__PROBLEM SET__
(1) In the post about arguments over novel reading, which of her novels did Jane Austen use to defend the novel?
(2) Carry the post about arguments over novel reading forward from its final sentence.

Recently, I started a new Monday Musings sub-series, Trove Treasures. That first post concluded on a rear-admiral reading novels while waiting for a court martial, and I said that my next post “might be one on novel reading and men”. I still plan to do that, but I’ve decided to first share some of the wider arguments about reading novels that were raging in the late nineteenth to early twentieth centuries.
Novel reading, as I’m sure you know, was regarded with much suspicion from its first appearance. Indeed, negative attitudes led Jane Austen to defend the novel in her own first (albeit last published) one, Northanger Abbey (1817). Novels, she wrote, are works “in which the greatest powers of the mind are displayed, in which the most thorough knowledge of human nature, the happiest delineation of its varieties, the liveliest effusions of wit and humour, are conveyed to the world in the best–chosen language”. This did not, however, put the argument to rest, and we find the issue being discussed with enthusiasm and passion in Australian newspapers over the following century.

__DATA EXTRACT__

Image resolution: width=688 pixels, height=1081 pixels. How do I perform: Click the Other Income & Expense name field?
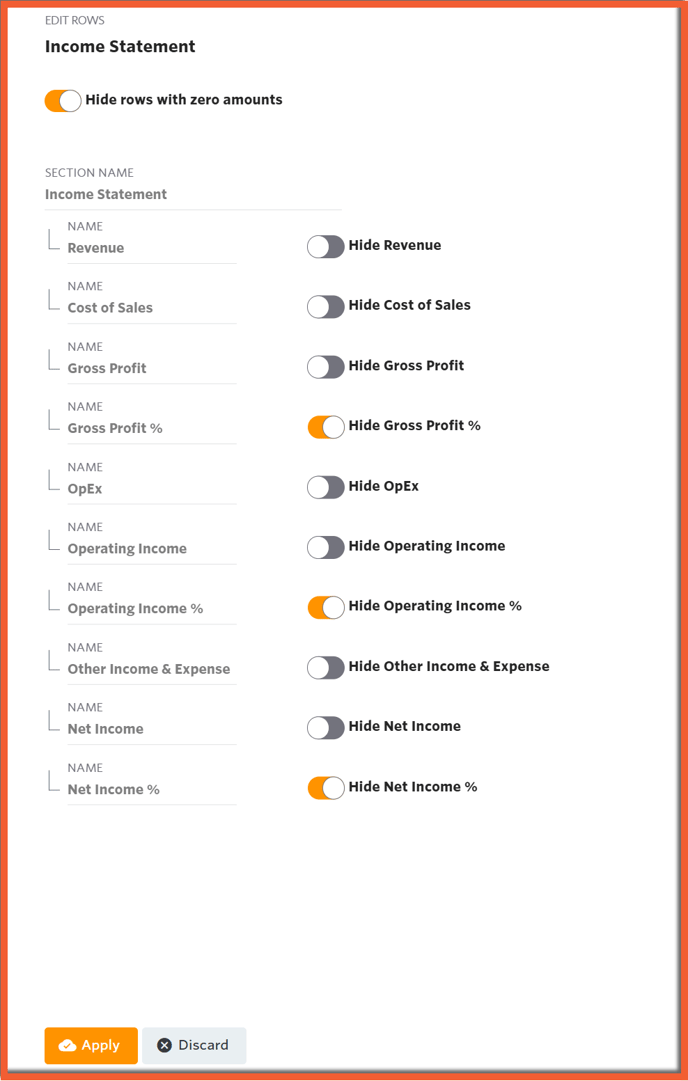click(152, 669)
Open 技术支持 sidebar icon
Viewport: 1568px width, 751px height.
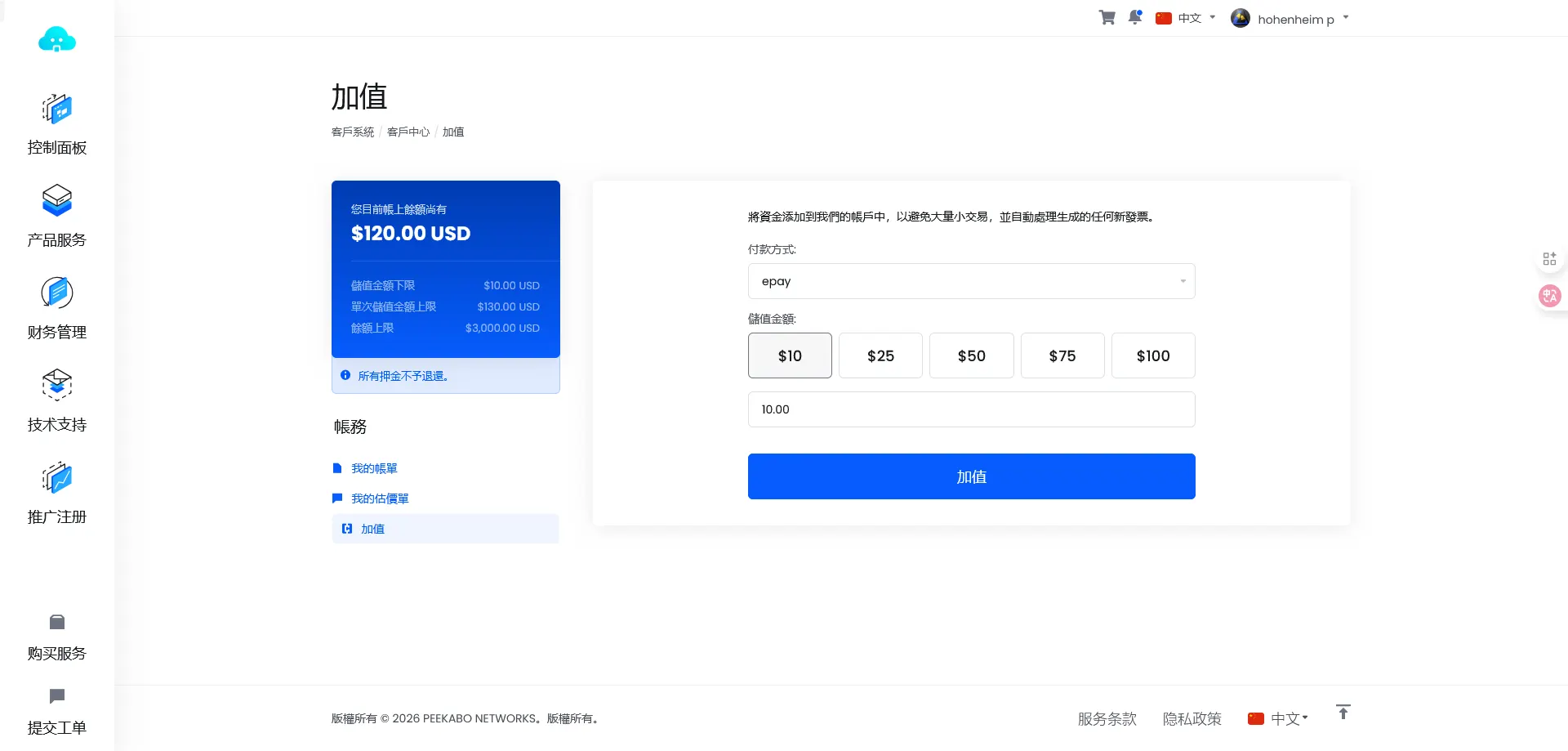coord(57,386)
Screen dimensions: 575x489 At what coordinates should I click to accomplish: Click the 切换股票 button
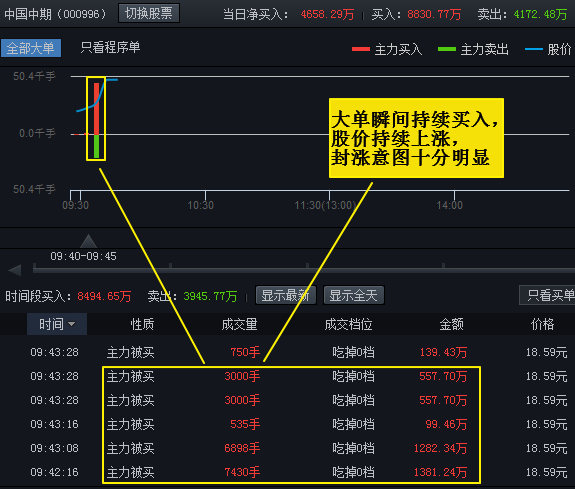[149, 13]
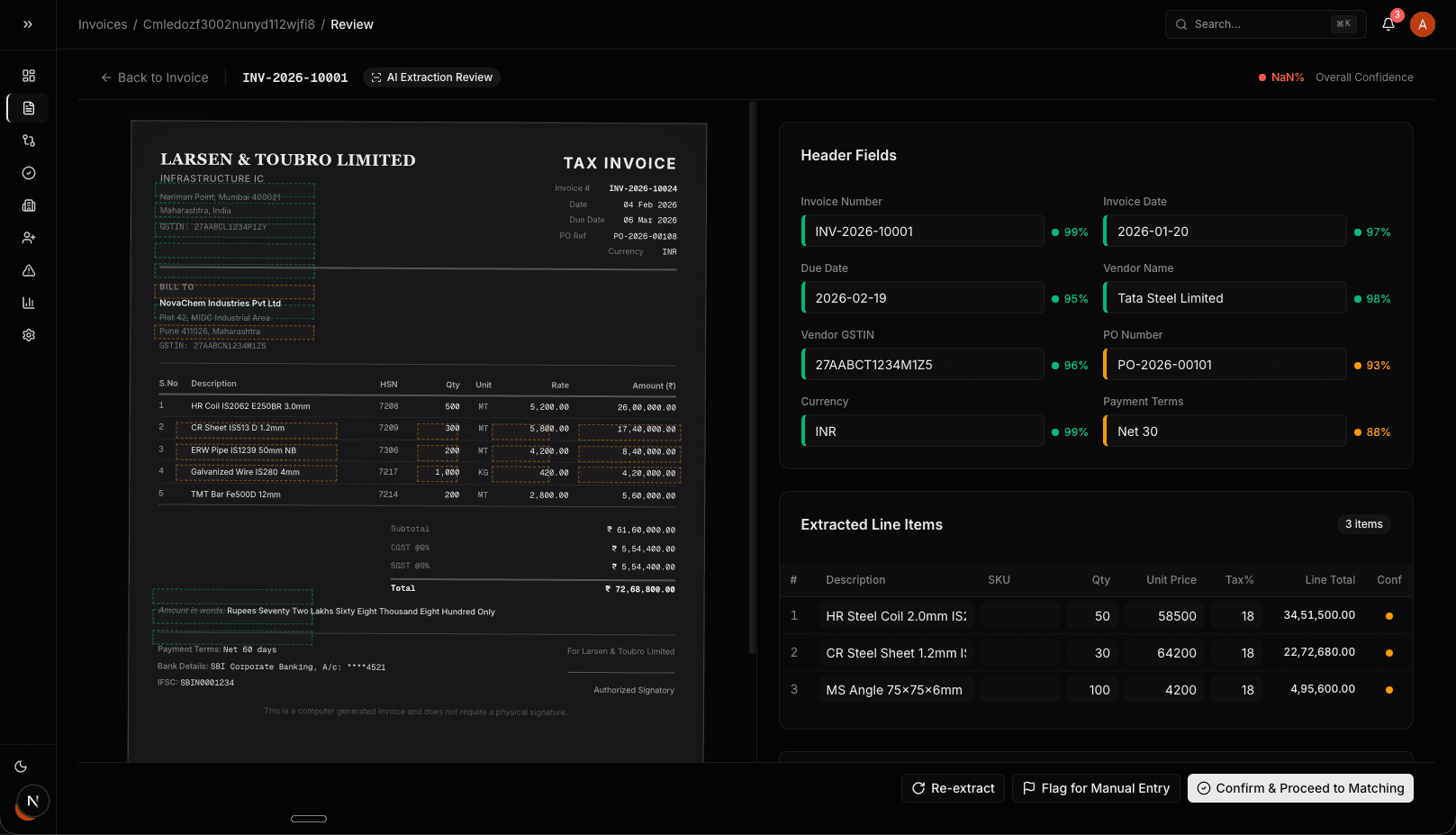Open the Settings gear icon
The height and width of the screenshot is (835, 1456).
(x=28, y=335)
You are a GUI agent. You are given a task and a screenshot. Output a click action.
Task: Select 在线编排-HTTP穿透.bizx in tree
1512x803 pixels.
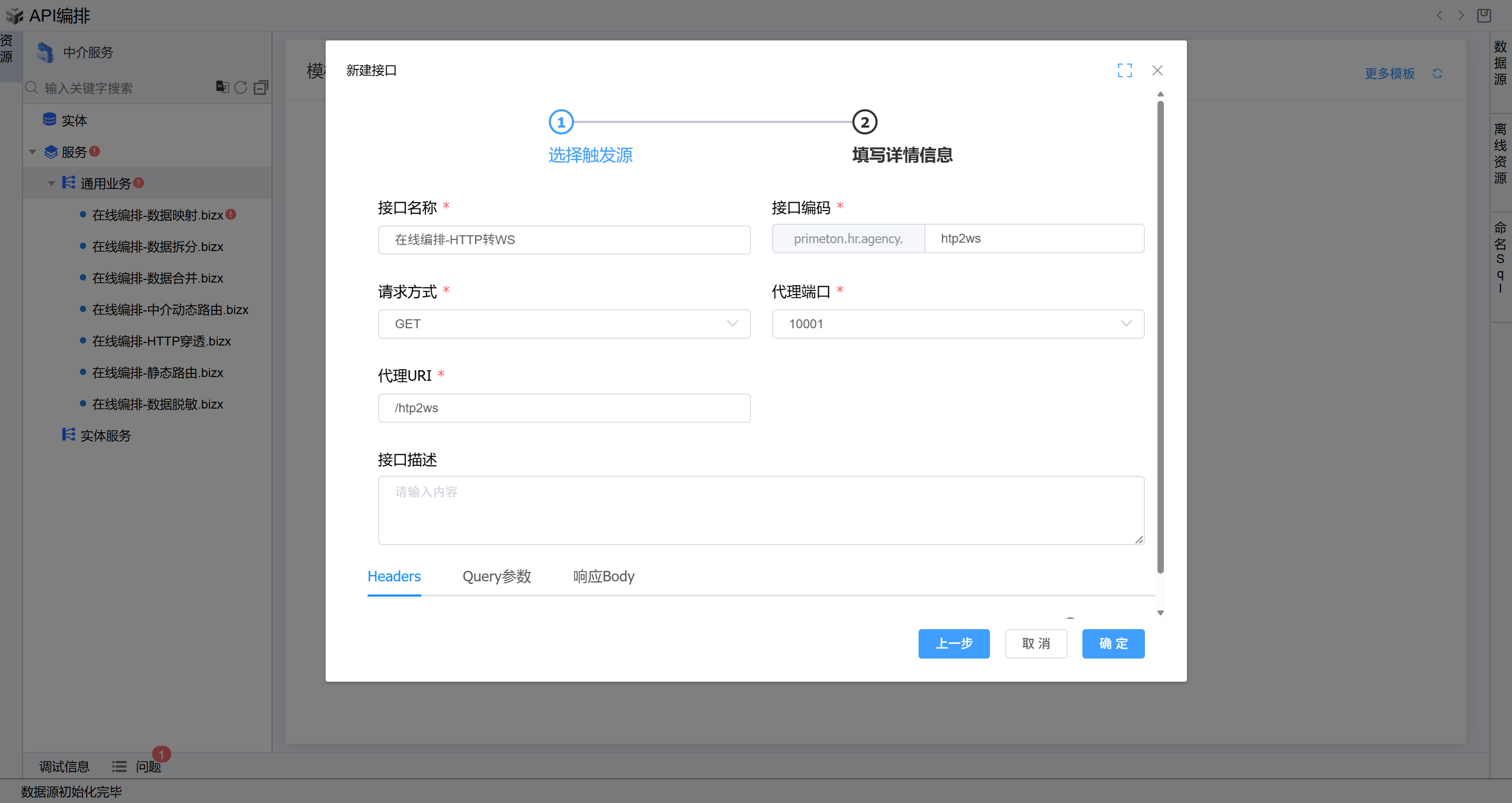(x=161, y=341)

==

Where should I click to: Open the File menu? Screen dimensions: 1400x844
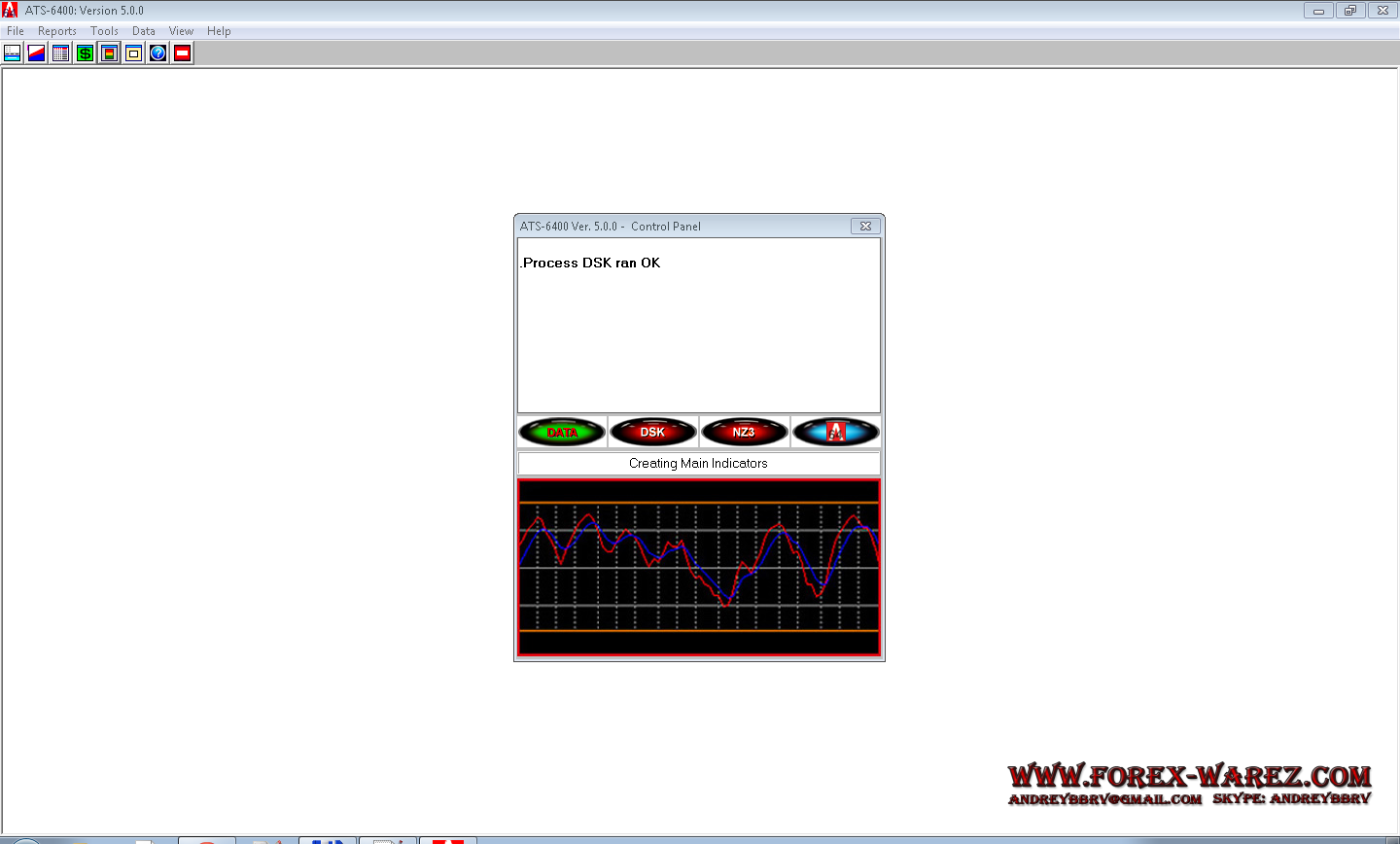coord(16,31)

==

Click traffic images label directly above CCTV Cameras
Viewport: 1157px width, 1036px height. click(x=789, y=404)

__RESPONSES__
(1) Northanger Abbey (1817).

(2)
Why am I interested in this old chestnut, given we now accept the value of reading fiction? There are two main reasons. One is that I’m interested in reading culture and how it has developed. The other is that debates about literature provide insight into the thinking and values of the times. (Just think about what our current discussions about issues like diversity, own-stories, and so on, tell about the culture of our times.)
So, much can be learnt about colonial and early post-colonial Australia from discussions about reading. There’s deference to the thinking of (mostly male) British commentators, for a start. There’s the high moral tone taken about reading “serious” literature and not wasting time on light or sensationalist fiction. There’s concern about the impact of light – undirected reading – on the young, and on the uneducated (particularly, it goes without saying, on women). Articles abound in the papers so, as usual, I can only share a smattering from the many that my searches retrieved. Those I’m using were published over 55 years, between 1869 and 1924.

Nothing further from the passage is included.